> _Aim_:
Reproduce each of the following entries verbatim, line by line, and omit the pictures from your reproduction.

___

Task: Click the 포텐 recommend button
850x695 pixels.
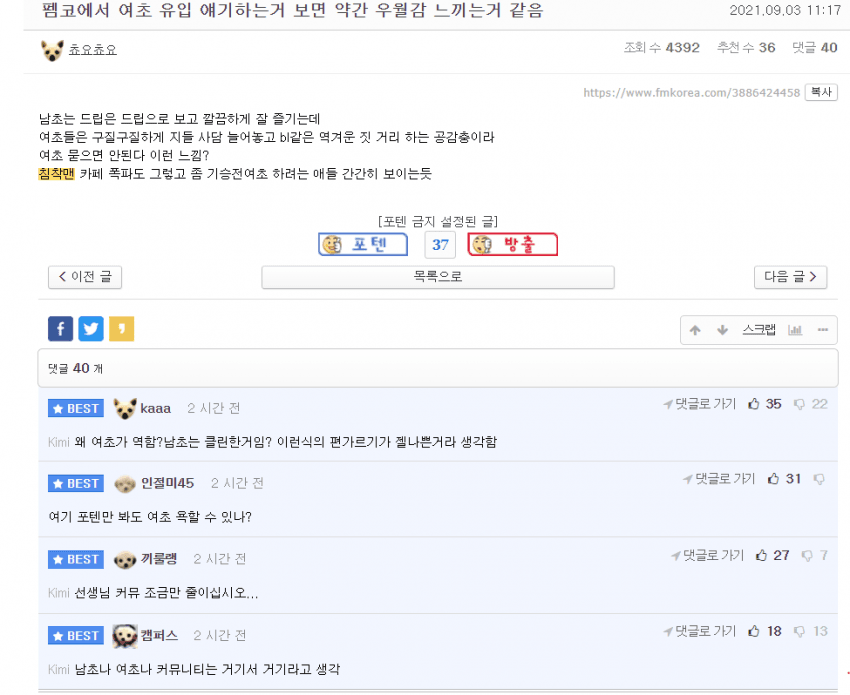Action: coord(363,244)
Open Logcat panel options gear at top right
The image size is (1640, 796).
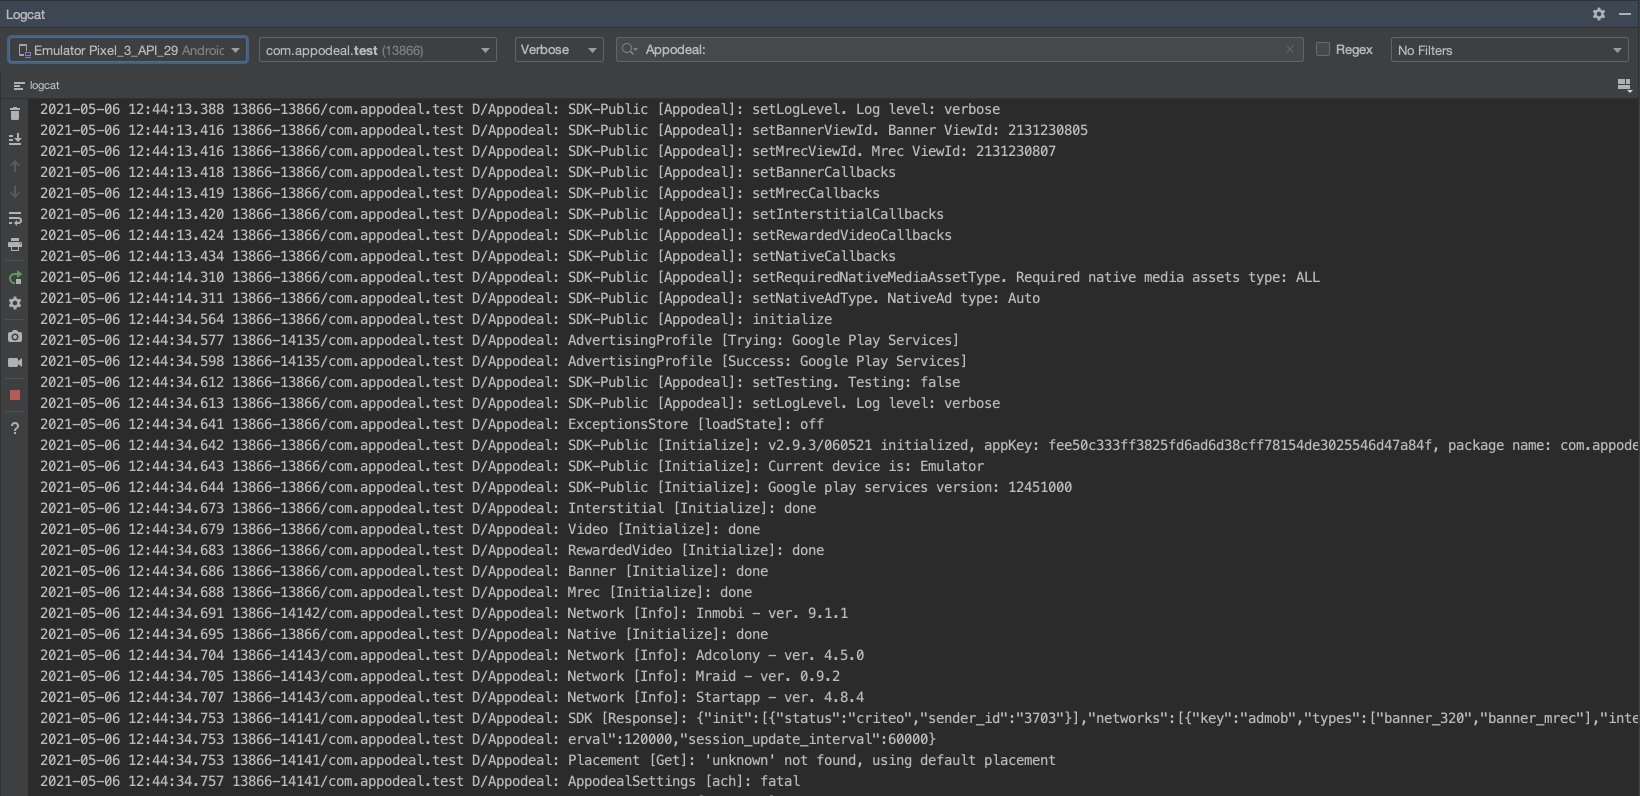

___

> _Answer to the task_:
Task: Click the 포텐 recommend button
850x695 pixels.
Action: coord(363,244)
Open Logcat panel options gear at top right
The image size is (1640, 796).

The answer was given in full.